The (a)(b)(c)s of Sarbanes-Oxley 404

by Ron Kral
March 9, 2018
in Internal Audit
The (a)(b)(c)s of Sarbanes-Oxley 404

Updated, March 2018

We found expert accountant Ron Kral to provide the latest landscape on SOX 404 and break down the recent study.

Section 404 of the Sarbanes-Oxley Act (SOX) continues to be in the news and be a challenge for some companies. We now have Section 404(c), as well as a recently issued SEC Staff Study, thanks to Dodd-Frank.

What does this mean for public companies? Did you know that the management’s report on internal control over financial reporting (ICFR) per Section 404(a) is now considered “filed” rather than “furnished” for all non-accelerated filers? This is a higher level of liability than in previous years.

Did you know that new public issuers are the only filers who are not required to provide management reports on the effectiveness of ICFR since they have an option to not include one in their first 10-K report? This article answers these and other questions to provide the latest landscape on SOX 404.

SEC Staff Study on 404(b)

The workload triggered by the Dodd-Frank Wall Street Reform and Consumer Protection Act (Dodd-Frank Act) is enormous – over 450 rules, 40 reports to Congress and 70 studies. One of these studies is the Study and Recommendations on Section 404(b) of the Sarbanes-Oxley Act of 2002 For Issuers with Public Float Between $75 and $250 Million (SEC Staff Study on 404(b), or Study) released on April 22, 2011 by SEC staff.
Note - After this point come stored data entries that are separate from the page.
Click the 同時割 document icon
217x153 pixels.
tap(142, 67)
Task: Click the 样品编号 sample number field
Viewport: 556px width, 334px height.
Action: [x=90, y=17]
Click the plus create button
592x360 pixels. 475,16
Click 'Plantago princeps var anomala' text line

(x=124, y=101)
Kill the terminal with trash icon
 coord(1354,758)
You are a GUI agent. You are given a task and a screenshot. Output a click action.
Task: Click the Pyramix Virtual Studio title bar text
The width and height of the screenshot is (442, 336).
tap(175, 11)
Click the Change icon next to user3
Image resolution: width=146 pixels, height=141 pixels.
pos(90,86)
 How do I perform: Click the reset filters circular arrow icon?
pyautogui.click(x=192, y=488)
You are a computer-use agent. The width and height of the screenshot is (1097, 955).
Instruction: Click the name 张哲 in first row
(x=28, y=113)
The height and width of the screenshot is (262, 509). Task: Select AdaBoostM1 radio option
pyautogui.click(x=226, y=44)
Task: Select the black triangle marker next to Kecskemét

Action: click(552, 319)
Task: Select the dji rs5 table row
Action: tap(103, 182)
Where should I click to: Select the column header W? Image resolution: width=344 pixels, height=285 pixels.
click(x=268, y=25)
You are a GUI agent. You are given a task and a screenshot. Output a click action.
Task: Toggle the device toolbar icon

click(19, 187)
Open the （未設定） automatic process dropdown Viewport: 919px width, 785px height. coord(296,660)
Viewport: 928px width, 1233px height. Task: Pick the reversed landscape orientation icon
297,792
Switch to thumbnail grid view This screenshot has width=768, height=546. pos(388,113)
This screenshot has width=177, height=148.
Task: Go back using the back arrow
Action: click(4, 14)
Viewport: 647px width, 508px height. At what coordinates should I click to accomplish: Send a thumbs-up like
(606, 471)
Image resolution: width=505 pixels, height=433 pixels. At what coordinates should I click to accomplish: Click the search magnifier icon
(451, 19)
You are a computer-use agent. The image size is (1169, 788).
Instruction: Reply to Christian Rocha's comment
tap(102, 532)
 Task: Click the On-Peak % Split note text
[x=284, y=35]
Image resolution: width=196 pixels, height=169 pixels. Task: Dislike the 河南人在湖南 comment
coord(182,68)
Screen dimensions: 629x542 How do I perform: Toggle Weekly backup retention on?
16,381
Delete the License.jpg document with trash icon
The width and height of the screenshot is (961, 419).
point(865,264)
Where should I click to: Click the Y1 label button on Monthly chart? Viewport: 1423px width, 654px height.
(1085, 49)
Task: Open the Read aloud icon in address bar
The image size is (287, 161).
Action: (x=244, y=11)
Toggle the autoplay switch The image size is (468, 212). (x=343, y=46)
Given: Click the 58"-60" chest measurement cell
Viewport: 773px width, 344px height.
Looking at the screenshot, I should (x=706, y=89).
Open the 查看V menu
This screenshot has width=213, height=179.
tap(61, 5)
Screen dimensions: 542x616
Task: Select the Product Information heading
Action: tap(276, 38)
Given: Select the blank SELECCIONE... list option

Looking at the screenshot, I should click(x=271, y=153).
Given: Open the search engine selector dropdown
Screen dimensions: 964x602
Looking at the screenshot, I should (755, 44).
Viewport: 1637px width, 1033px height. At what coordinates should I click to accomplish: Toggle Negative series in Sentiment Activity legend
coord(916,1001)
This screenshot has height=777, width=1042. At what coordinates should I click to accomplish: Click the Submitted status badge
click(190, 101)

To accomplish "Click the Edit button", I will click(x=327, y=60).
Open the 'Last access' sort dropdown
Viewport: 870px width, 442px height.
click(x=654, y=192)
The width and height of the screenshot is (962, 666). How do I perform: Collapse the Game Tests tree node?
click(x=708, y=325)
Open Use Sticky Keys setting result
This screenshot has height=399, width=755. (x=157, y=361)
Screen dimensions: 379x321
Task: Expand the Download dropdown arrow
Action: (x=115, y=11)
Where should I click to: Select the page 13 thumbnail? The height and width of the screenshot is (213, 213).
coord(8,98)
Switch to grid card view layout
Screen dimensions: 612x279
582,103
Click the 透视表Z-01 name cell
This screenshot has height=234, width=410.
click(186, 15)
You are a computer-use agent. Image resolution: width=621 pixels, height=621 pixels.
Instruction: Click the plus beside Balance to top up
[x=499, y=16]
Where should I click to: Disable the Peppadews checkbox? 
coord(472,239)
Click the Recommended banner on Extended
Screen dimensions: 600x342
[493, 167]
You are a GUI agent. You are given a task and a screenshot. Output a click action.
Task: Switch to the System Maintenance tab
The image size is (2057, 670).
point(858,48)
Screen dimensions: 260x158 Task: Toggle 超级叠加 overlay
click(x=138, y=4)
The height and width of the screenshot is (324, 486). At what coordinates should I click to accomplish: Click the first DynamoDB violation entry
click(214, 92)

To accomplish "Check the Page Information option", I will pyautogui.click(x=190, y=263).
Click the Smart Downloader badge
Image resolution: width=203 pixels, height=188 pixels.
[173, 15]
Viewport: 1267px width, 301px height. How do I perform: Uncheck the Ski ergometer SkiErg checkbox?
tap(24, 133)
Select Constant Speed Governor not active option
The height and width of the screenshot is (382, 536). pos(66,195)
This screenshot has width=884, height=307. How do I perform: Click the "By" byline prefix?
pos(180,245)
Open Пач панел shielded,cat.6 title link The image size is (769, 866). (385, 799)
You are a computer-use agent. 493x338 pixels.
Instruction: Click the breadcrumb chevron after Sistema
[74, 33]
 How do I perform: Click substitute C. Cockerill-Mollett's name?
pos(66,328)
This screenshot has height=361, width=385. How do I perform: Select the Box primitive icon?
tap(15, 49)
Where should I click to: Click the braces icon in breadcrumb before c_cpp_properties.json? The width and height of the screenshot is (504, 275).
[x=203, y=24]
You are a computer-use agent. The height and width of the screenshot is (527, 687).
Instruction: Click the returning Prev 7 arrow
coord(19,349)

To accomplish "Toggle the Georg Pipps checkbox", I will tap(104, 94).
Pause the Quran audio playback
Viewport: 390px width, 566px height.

The study was triggered by Section 989G(b) of the Dodd-Frank Act and calls for the SEC staff to report on methods for reducing the compliance burden, as well as thoughts if a complete exemption for such companies from Section 404(b) compliance would encourage companies to list on exchanges in the United States in their initial public offerings (IPOs).

For clarity purposes:

  • Section 404(a) requires management to report on the effectiveness of ICFR.
  • Section 404(b) requires an auditor attestation with respect to an issuer‘s ICFR.
  • Section 404(c) provides that Section 404(b) does not apply for an issuer that is neither an accelerated filer nor a large accelerated filer. This group of issuers is commonly referred to as ‘non-accelerated’ filers.

Yes that’s right, there is now a Section 404(c), which is a newly enacted statute of SOX, as amended by the Dodd-Frank Act. Of the 9,092 unique issuers[1] that filed annual reports with the SEC on Forms 10-K or 20-F for fiscal years ending anytime in 2009, over 60% (5,518) were nonaccelerated filers according to SEC Staff Study on 404(b).

Findings of the SEC Staff Study on 404(b)

  • The 2007 reforms of the SEC’s June 2007 interpretive release and the PCAOB’s (Public Company Accounting Oversight Board) adoption of AS 5 had the intended effect of reducing the compliance burden and improving implementation of Section 404.
  • The costs of Section 404(b) have declined since the SEC first implemented the requirements of Section 404, particularly in response to the 2007 reforms.
  • Investors generally view the auditor‘s attestation on ICFR as beneficial.
  • Financial reporting is more reliable when the auditor is involved with ICFR assessments.
  • There is not conclusive evidence linking the requirements of Section 404(b) to listing decisions of the studied range of issuers.

2 recommendations of SEC Staff Study on 404(b)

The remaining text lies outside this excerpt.